**Description of the task**
Your answer must consist solely of the lines from the start of the entries below through the line with "Open Daha fazla", unchanged.

··· Records for the task

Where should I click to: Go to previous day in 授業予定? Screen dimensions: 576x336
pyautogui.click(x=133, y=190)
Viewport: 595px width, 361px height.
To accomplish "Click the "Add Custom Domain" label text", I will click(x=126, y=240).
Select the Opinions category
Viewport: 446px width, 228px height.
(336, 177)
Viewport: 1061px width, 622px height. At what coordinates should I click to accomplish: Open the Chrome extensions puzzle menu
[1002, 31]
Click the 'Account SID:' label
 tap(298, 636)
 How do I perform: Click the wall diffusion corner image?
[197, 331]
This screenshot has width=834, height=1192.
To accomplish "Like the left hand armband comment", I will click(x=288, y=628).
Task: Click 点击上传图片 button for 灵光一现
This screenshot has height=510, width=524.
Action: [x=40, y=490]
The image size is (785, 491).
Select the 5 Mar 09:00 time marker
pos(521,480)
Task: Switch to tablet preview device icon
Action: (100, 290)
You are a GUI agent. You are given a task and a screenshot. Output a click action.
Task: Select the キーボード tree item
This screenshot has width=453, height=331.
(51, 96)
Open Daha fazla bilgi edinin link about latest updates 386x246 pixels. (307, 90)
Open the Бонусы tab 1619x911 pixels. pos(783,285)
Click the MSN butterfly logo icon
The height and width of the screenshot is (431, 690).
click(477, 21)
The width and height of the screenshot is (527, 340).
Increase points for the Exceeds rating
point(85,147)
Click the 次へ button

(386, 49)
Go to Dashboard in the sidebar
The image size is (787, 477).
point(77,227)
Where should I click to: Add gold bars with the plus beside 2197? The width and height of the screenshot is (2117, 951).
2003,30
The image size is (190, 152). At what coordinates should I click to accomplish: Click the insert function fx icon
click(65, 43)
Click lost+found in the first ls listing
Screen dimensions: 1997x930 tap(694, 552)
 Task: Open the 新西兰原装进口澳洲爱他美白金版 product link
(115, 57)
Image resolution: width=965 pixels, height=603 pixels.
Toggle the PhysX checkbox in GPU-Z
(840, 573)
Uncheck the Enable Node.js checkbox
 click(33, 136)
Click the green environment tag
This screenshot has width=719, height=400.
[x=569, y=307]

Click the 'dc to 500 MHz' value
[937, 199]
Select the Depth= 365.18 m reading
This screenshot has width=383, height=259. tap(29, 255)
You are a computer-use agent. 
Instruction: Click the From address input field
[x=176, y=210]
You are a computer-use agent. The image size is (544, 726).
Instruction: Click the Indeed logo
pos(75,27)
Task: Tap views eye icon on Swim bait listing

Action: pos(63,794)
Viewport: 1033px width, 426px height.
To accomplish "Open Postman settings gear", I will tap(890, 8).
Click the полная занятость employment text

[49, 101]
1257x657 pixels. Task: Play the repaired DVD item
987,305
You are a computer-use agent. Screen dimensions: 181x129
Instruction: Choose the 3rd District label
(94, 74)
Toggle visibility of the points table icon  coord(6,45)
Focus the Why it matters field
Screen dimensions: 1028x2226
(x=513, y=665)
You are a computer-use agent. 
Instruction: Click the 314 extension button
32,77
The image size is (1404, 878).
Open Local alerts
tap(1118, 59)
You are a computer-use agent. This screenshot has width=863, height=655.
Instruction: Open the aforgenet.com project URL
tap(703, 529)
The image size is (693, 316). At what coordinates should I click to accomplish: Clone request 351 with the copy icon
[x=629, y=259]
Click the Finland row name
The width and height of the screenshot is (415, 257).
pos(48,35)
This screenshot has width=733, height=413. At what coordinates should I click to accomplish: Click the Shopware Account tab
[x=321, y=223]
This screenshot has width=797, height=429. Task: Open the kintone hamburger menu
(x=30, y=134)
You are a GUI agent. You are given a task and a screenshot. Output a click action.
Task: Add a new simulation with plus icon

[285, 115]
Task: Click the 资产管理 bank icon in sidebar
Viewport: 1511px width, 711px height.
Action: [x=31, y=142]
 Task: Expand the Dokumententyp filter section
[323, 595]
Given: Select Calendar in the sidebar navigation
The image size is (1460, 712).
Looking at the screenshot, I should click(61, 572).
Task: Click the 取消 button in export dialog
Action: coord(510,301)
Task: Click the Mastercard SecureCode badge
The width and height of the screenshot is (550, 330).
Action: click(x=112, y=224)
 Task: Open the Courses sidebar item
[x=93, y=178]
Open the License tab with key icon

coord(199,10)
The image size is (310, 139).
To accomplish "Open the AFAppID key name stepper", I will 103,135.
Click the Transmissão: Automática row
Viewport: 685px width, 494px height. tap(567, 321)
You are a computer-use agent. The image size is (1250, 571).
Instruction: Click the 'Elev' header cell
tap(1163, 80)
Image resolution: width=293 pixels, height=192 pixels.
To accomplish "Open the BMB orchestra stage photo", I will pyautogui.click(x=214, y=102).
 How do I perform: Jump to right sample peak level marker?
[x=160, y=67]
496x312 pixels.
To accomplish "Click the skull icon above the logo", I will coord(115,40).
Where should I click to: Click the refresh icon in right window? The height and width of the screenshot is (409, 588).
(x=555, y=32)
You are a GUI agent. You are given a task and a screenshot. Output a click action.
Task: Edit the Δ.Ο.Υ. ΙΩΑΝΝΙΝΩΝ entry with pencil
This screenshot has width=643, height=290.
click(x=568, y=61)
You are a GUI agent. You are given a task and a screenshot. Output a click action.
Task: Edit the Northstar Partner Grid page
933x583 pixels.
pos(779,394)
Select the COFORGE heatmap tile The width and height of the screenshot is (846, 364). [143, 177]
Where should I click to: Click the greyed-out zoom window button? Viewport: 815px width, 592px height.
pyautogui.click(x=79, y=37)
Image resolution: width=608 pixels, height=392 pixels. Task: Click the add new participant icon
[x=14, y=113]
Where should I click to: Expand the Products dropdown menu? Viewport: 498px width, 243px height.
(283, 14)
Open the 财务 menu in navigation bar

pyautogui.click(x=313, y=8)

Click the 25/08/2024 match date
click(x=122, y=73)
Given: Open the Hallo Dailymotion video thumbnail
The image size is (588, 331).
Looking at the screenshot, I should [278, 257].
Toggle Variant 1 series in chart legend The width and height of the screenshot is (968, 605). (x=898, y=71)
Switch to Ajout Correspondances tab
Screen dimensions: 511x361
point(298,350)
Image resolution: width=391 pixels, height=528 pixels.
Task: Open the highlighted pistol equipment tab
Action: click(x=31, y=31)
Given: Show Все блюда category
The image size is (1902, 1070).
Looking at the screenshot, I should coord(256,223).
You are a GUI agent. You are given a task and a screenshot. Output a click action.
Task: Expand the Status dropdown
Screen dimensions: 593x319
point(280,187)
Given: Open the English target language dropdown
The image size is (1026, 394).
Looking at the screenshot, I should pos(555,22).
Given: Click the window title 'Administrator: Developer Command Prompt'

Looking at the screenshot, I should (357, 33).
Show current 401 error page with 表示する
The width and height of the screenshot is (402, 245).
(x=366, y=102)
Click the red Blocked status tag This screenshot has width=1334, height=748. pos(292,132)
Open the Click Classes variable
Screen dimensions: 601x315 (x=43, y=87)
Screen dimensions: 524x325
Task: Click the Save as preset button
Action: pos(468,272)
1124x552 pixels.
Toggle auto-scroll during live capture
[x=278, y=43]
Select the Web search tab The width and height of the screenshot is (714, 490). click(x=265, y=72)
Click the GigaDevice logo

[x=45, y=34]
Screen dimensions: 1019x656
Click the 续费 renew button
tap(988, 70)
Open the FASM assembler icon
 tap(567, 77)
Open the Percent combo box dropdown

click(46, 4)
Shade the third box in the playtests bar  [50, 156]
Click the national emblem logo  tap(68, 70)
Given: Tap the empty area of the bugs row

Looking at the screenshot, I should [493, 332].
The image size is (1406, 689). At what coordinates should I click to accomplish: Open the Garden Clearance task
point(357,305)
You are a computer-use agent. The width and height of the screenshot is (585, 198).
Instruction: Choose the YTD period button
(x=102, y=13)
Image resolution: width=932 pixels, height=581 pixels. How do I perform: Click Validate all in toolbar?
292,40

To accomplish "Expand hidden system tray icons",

······

**Exercise output**
Where should I click to: Go to previous day in 授業予定? Screen dimensions: 576x336
pyautogui.click(x=133, y=190)
Viewport: 595px width, 361px height.
To accomplish "Click the "Add Custom Domain" label text", I will click(x=126, y=240).
Select the Opinions category
Viewport: 446px width, 228px height.
(336, 177)
Viewport: 1061px width, 622px height. At what coordinates should I click to accomplish: Open the Chrome extensions puzzle menu
[1002, 31]
Click the 'Account SID:' label
 tap(298, 636)
 How do I perform: Click the wall diffusion corner image?
[197, 331]
This screenshot has width=834, height=1192.
To accomplish "Like the left hand armband comment", I will click(x=288, y=628).
Task: Click 点击上传图片 button for 灵光一现
This screenshot has height=510, width=524.
Action: [x=40, y=490]
The image size is (785, 491).
Select the 5 Mar 09:00 time marker
pos(521,480)
Task: Switch to tablet preview device icon
Action: (100, 290)
You are a GUI agent. You are given a task and a screenshot. Output a click action.
Task: Select the キーボード tree item
This screenshot has width=453, height=331.
(51, 96)
Open Daha fazla bilgi edinin link about latest updates 386x246 pixels. (307, 90)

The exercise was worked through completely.